Trecho fornecido:
Permitam-me, a propósito, explicar brevemente um fato ignorado por muitos “não-mórmons” no Brasil: não há apenas um grupo eclesiástico advindo da “Restauração” liderada por Joseph Smith Jr. Há várias denominações dentro do chamado “Movimento dos Santos dos Últimos Dias” – ao todo, cerca de 80 diferentes grupos. Entretanto, as duas maiores expressões são: [1] A Igreja de Jesus Cristo dos Santos dos Últimos Dias – conhecida como a Igreja “Mórmon” pelos não-membros (aquela sobre a qual estou falando aqui e que publicou os artigos em questão) –, sendo, praticamente, o único desses grupos conhecido pelos brasileiros; e [2] a Comunidade de Cristo – conhecida, até 2001, como a Igreja de Jesus Cristo dos Santos dos Últimos Dias Reorganizada – que mantém muito pouco em comum, doutrinária e socioculturalmente, com a IJCSUD (no Brasil, a denominação está oficialmente presente apenas no Estado de São Paulo e talvez, por isso, seja tão desconhecida para a maioria dos brasileiros). Esses dois principais grupos representam, em minha opinião, as expressões mais extremadamente opostas na tradição que chamo aqui, inadequadamente, de “mórmon”; tendo sempre se visto, mutuamente, como “apóstatas” da Restauração iniciada pelo – para ambos – profeta Joseph Smith. A Comunidade de Cristo, na maioria dos aspectos, está muito próxima a muitas outras igrejas cristãs liberais (com exceção de sua visão acerca das Escrituras e de revelação), e muito distante da IJCSUD.

Tarefa proposta 1: Conte as linhas que contêm a palavra "agent" e informe apenas o número.
As linhas não têm nenhuma relação com o trecho sobre os santos dos últimos dias.

Linhas fornecidas:
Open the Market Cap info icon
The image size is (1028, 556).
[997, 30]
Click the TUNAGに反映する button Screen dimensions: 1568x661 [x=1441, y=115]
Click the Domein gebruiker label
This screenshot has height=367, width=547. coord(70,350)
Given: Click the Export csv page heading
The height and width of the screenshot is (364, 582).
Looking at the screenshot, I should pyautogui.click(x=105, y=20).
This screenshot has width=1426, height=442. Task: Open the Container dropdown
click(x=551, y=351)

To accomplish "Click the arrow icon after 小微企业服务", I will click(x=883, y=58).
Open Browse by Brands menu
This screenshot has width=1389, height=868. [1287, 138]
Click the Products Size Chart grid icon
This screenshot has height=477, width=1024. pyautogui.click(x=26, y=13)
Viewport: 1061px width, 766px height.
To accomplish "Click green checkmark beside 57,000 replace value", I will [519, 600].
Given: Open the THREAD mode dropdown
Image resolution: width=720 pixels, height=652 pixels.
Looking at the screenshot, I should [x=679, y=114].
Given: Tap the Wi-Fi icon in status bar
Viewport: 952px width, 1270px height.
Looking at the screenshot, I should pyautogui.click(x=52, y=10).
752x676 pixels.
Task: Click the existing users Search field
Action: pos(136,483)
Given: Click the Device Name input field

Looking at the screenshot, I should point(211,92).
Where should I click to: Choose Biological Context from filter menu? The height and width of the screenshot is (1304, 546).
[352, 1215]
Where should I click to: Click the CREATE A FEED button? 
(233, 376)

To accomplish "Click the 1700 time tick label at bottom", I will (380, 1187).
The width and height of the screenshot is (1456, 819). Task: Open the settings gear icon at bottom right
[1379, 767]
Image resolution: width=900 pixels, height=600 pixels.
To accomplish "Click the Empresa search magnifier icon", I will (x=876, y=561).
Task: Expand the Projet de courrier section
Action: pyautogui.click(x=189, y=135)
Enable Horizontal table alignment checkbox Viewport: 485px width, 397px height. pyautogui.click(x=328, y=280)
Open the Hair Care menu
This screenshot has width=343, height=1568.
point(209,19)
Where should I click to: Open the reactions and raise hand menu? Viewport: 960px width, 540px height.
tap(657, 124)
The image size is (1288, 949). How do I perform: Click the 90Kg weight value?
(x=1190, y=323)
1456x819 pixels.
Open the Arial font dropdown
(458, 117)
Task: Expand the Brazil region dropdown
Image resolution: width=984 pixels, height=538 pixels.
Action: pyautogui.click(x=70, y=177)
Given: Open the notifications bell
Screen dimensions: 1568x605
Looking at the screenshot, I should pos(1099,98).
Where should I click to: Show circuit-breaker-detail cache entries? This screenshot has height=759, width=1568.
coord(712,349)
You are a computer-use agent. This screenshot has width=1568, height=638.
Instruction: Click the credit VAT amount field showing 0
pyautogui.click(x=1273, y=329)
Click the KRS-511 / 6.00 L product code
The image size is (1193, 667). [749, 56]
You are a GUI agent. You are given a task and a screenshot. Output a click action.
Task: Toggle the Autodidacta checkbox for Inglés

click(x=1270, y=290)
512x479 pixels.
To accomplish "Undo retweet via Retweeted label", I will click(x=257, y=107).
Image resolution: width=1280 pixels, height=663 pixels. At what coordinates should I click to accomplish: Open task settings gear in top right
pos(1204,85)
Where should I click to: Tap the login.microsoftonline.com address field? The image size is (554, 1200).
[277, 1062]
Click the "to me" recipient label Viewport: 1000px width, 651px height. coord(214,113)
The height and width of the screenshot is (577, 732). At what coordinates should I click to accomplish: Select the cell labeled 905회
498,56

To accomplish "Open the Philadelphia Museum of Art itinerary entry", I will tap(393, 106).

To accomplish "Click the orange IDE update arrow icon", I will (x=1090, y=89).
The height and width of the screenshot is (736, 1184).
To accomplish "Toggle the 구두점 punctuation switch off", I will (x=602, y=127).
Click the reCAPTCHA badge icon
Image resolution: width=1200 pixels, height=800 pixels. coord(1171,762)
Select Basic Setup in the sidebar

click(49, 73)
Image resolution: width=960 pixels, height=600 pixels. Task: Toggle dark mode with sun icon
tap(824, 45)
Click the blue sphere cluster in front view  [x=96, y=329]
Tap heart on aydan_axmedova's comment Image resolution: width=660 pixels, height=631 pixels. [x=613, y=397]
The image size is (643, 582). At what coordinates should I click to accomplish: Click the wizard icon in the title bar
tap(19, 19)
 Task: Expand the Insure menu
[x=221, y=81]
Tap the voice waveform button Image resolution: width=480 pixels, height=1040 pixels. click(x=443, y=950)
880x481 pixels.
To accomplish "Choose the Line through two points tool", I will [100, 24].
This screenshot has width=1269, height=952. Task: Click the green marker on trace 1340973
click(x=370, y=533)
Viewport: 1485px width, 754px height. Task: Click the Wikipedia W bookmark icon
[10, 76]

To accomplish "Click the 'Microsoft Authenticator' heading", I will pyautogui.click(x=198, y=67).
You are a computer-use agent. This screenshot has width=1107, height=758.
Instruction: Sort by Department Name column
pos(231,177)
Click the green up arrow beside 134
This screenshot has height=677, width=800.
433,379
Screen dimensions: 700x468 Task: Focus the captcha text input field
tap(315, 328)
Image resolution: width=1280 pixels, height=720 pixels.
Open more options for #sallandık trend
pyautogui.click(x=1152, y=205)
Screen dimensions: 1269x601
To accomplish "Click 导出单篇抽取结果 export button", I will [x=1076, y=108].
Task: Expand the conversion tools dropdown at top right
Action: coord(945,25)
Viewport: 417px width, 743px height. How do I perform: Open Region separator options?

Tarefa proposta 2: Por favor, dê continuidade ao trecho sobre os santos dos últimos dias a partir do ponto em que ele termina.

Resposta do exercício 1: 3

Resposta do exercício 2:
Quanto à iniciativa da IJCSUD de discutir sua história – mesmo que de forma ainda limitada e institucionalmente enquadrada –, parece ser uma tentativa raquítica e atrasada dum lado, mas também intelectualmente íntegra, de conciliar o corpo de estudos historiográficos dos últimos 30 anos, produzidos por historiadores de seu próprio meio (muitos dos quais sofreram punições por levantarem questionamentos que contrariavam a doutrina oficial da denominação), com as posições oficiais da mesma. Mesmo que limitadamente, talvez seja um indicador das possíveis direções que os ventos estão soprando no Vale do Lago Salgado.

Há outros pontos interessantes no ensaio, mas os discutirei, talvez, numa outra ocasião.

Vejamos o que mais vem por aí!


Referências:

[1] TURLEY JR., Richard E.; JENSEN, Robin S.; ASHURST-MCGEE, Mark. Joseph the Seer. In: ENSIGN, outubro de 2015. Disponível em: . Acesso em: 4 ago 2015.

[2] Ibid.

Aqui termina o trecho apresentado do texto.